Given text.
+++++

Friday, November 5, 2010
Thursday, November 4, 2010
Joseph Beuys - Parallel Processes

Kunstsammlung Nordrhein-Westfalen / Photo: © Angelika Platen.
Joseph Beuys - Parallel Processes
11 September 2010 – 16 January 2011
Kunstsammlung Nordrhein-Westfalen
K20
Grabbeplatz 5
40213 Düsseldorf
Germany
www.kunstsammlung.de
By affecting an inextricable unity of artistic thinking and action, Joseph Beuys (1921-1986) became one of the most charismatic creative personalities of the 20th century. His multifaceted oeuvre—which continues to exert an influence on contemporary artistic production—is still featured and discussed under the most diverse aspects. Through ten major installations and large-scale sculptural works, the exhibition "Joseph Beuys. Parallel Processes" (Sept 11, 2010 – Sept 16, 2011) at the Kunstsammlung Nordrhein-Westfalen am Grabbeplatz in Düsseldorf examines a variety of themes and clarifies Beuys's "expanded conception of art." Political and artistic utopias are fused now into "social sculpture" in order to provide new perspectives onto society. During the exhibition, well-known artists will discuss their views of Beuys at the Schmela Haus.
Through his activities, Joseph Beuys expanded our concept of the work of art: he believed in the power of art to change people, and he imagined both social and artistic utopias. Manifesting itself progressively has been his worldwide influence, one that remains detectable even in the most recent art production. Among the altogether circa 300 works on view at the Kunstsammlung am Grabbeplatz and at the Schmela Haus are masterworks such as "zeige deine Wunde (Show your Wound)"; 1974/75), "The pack (das Rudel)" (1969), and "Fond IV/4"(1970/71).

+++++

Rows showing where targets appear.
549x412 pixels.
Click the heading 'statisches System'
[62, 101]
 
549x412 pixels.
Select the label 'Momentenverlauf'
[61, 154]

+++++

Continue the text on the Joseph Beuys exhibition from where it stops.

A number of installations, on loan from major museums and private collections, are leaving their permanent locations for the Düsseldorf exhibition the first time since the death of the artist. Shown in Europe now for the first time is the large-scale installation "Stripes from the house of the shaman 1964-72" (1980). Also featured is a comprehensive selection of drawings, objects, plastic images, and relics from Beuys's actions, all of which establish interrelationships between art and life in singular ways.
Coming together in "Parallel Processes" are sculptural and pictorial aspects, theoretical reflections, and art actions, along with this artist's idiosyncratic transformations of working materials and objects, to form an extraordinary portrait of Joseph Beuys's unique lifework. Invested with a new contemporaneity and urgency are both the sculptural qualities of his art and its performative potential. Experienced with great immediacy throughout nearly 3000 ft._ of exhibition space is the complex network structure which joins Beuys's artistic oeuvre into a coherent totality.
A comprehensive catalog (ca. 432 pages) with color illustrations of all exhibited works guides the reader through the presentation's various "parallel processes." There are essays by Marion Ackermann, Gottfried Boehm, Wilfried Kuehn, Isabelle Malz, Maja Naef, and Johannes Stüttgen. Sharing her views in an interview is internationally recognized action artist Marina Abramovic. In addition, a special city map identifies the locations in Düsseldorf which were invested with a special significance during the life of this professor at the local art academy. Guided tours to these sites will also be available.
This exhibition forms part of the program of the Quadriennale 2010, organized by the regional capital of Düsseldorf. A scholarly collaboration between the Kunstsammlung Nordrhein-Westfalen and Friedrich-Schiller Universität in Jena has received substantial support from the Federal Ministry for Education and Research (BMBF). Under preparation since 2009 by a team of young researchers and commencing this coming January is a symposium on Beuys. The setting will be the former Galerie Schmela, recently acquired by the Federal State of North Rhine-Westphalia-a venue where Joseph Beuys made art history with his exhibitions and actions during the 1970s and 1980s. The program draws upon the participants' catalog texts on the individual works and on the thematic areas which preoccupied Beuys. Exploring a range of possibilities for presenting Beuys's works during the run-up to the exhibition was the successful lecture series BEUYS AUSSTELLEN? (Exhibiting Beuys?; Nov 12, 2009 – June 24, 2010), organized by the Kunstsammlung and developed in collaboration with Prof. Wilfried Kuehn and the Hochschule für Gestaltung in Karlsruhe.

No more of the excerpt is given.